Extracted records
☆ ☆ ☆ ☆

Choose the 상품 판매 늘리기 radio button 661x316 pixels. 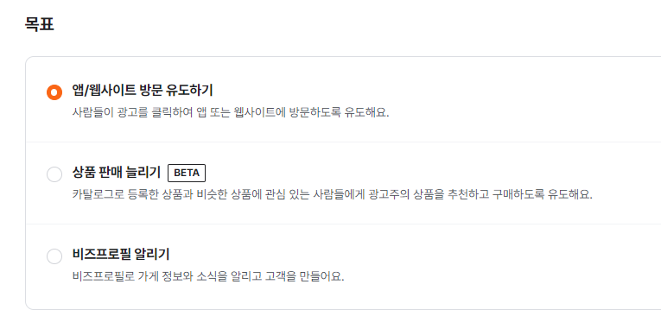[54, 174]
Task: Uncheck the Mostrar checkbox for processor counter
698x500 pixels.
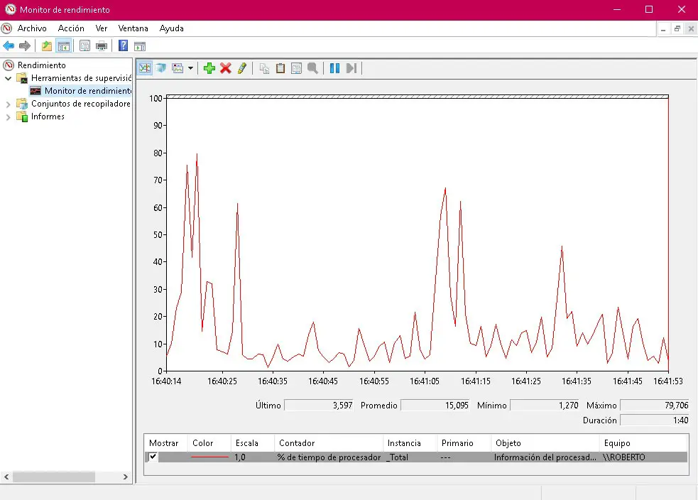Action: point(153,457)

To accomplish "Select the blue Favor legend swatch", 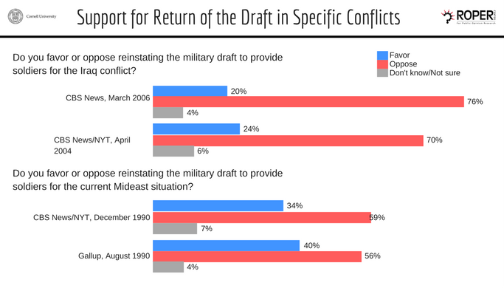I will point(382,55).
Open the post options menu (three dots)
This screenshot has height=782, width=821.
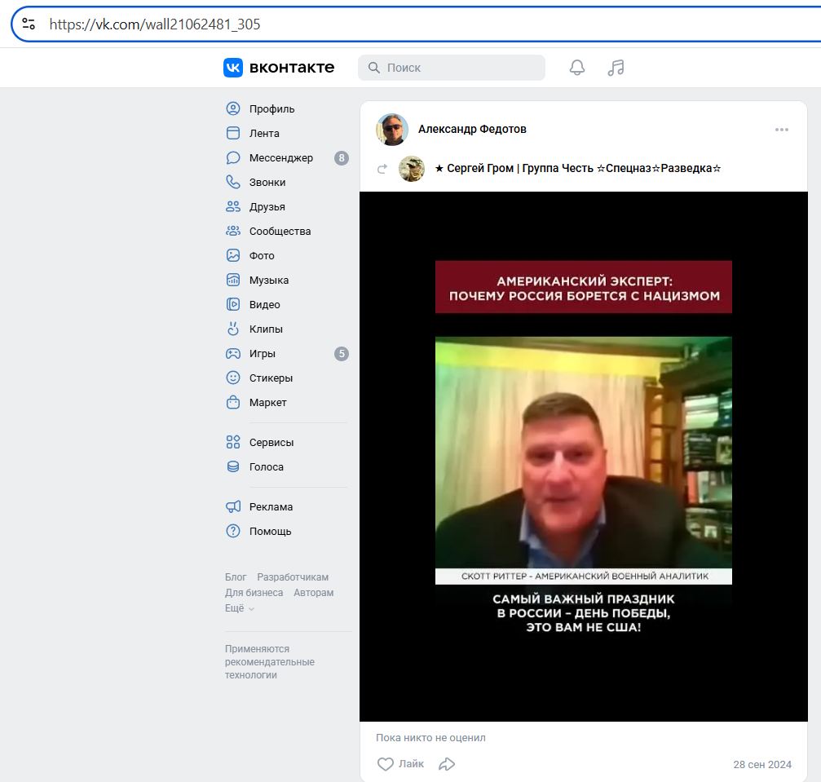pos(782,129)
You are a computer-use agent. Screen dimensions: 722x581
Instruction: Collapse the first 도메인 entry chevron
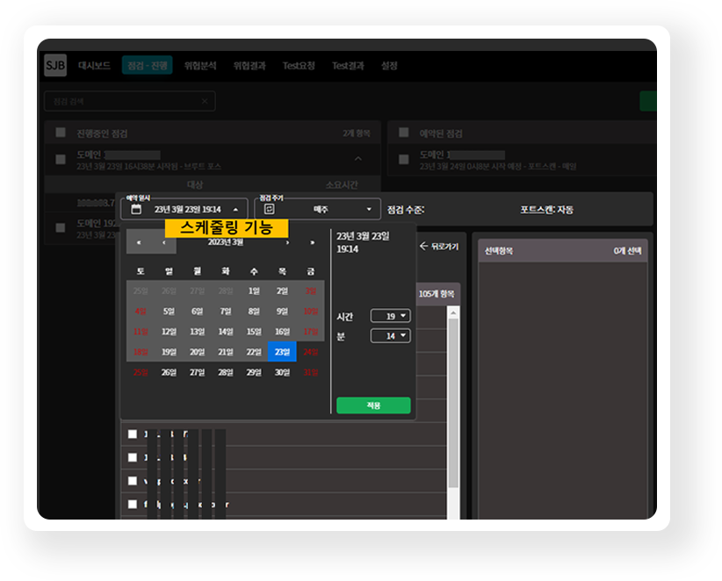pyautogui.click(x=357, y=159)
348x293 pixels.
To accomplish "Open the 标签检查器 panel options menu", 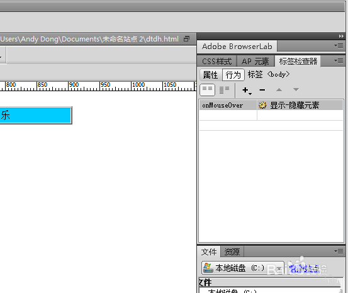I will pyautogui.click(x=339, y=60).
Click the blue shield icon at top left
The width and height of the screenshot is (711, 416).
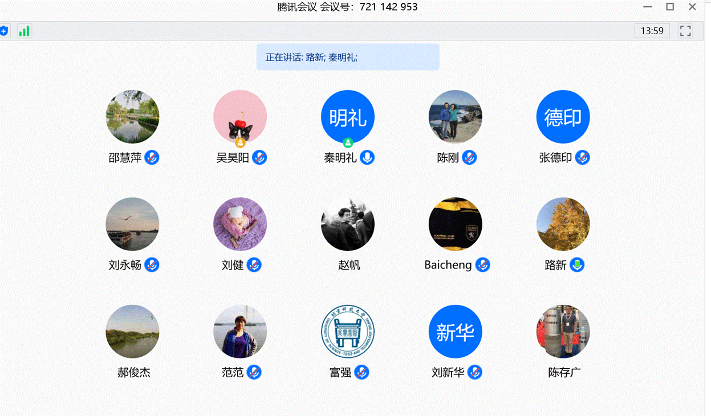click(3, 31)
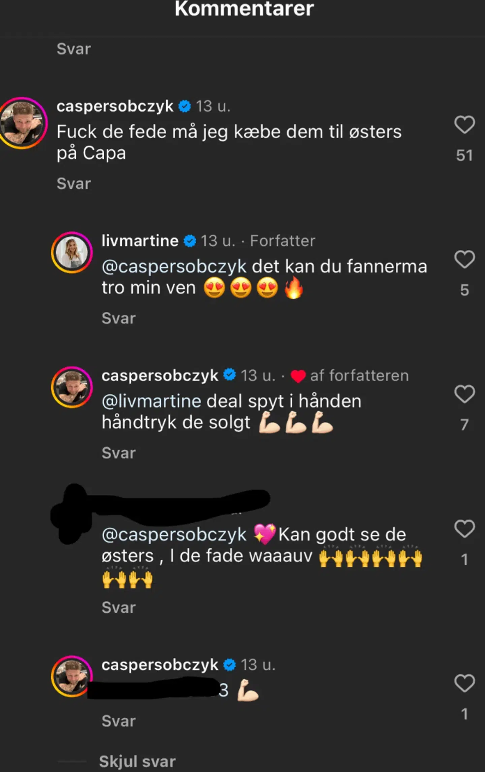
Task: Open caspersobczyk's avatar on the top-level comment
Action: (23, 123)
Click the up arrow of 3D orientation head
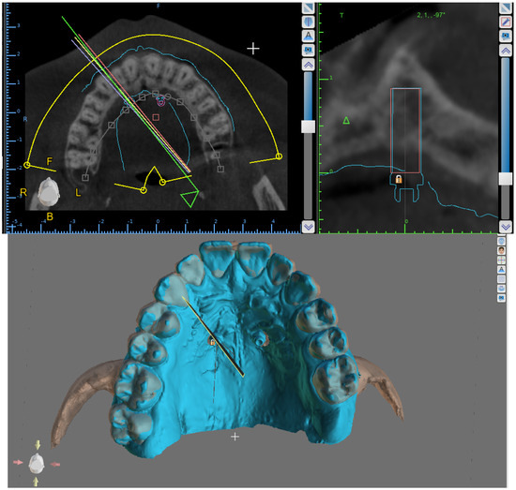 coord(38,445)
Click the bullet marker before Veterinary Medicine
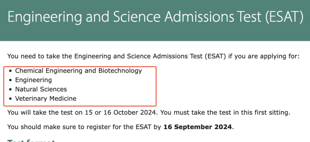This screenshot has width=310, height=142. (10, 98)
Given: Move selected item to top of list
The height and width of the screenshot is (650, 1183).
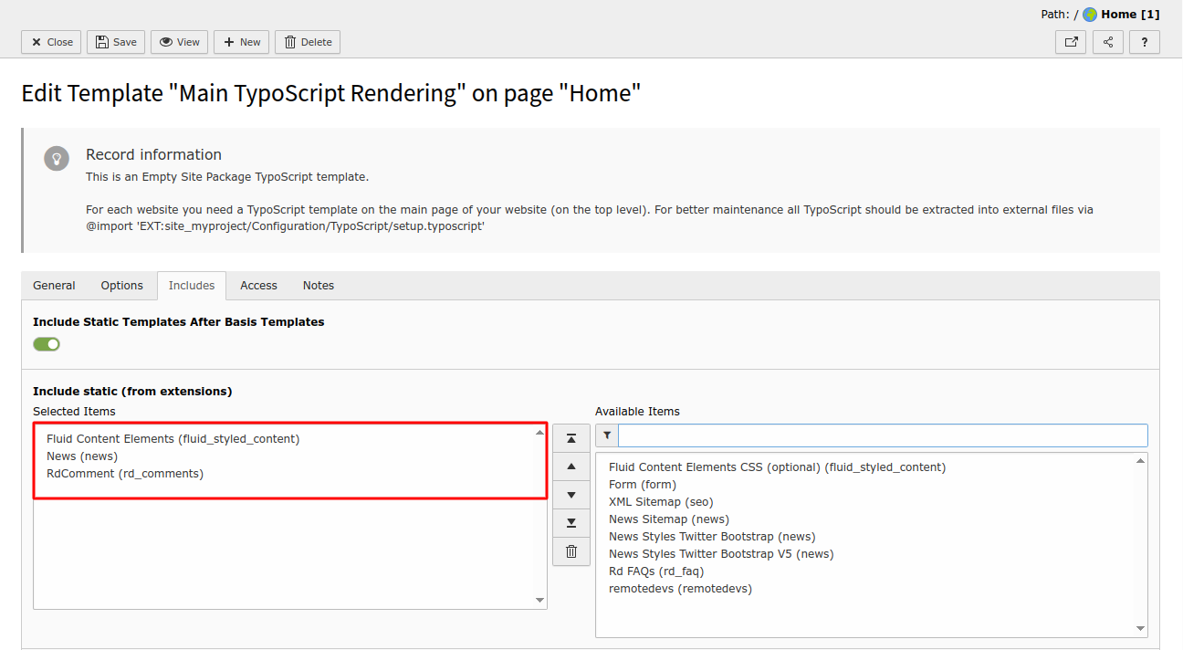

☆ ☆ ☆ ☆

▶ [What you need to do]:
Repeat nothing but the lines from the one containing "Click the blue shield icon at top left" through the end of the entries, exactly, and skip the pictures.

▶ [Task answer]:
Click the blue shield icon at top left
The width and height of the screenshot is (711, 416).
click(3, 31)
Task: Open caspersobczyk's avatar on the top-level comment
Action: (23, 123)
Click the up arrow of 3D orientation head
 coord(38,445)
Click the bullet marker before Veterinary Medicine
This screenshot has width=310, height=142. (10, 98)
Given: Move selected item to top of list
The height and width of the screenshot is (650, 1183).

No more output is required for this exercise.